*Work order*: Find all lines in the records that include the word "Given", and copy them out.

:: Excerpted data

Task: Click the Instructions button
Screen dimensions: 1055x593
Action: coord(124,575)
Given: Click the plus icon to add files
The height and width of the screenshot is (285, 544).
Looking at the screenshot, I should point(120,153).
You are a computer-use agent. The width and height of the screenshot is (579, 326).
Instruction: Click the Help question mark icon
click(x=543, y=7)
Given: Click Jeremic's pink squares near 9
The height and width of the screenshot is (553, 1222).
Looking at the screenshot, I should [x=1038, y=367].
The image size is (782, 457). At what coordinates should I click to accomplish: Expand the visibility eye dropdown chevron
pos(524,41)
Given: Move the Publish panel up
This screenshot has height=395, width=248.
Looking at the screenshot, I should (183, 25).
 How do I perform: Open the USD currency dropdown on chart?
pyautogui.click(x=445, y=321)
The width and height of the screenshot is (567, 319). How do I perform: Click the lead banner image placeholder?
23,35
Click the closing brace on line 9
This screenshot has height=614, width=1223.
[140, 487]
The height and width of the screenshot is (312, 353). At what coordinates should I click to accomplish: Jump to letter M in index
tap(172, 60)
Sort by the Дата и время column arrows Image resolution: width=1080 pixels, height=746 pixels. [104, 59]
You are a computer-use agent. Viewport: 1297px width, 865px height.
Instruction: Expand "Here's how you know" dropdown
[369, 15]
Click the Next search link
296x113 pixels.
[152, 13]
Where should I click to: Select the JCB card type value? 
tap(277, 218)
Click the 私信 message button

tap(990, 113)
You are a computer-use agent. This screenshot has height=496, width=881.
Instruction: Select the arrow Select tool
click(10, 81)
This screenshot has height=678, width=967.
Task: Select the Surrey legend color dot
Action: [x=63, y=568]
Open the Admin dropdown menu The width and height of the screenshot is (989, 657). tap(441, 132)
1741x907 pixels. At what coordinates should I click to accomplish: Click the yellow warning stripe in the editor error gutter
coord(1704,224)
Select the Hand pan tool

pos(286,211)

::::

*Answer to this exercise*:
Given: Click the plus icon to add files
Given: Click Jeremic's pink squares near 9
Given: Move the Publish panel up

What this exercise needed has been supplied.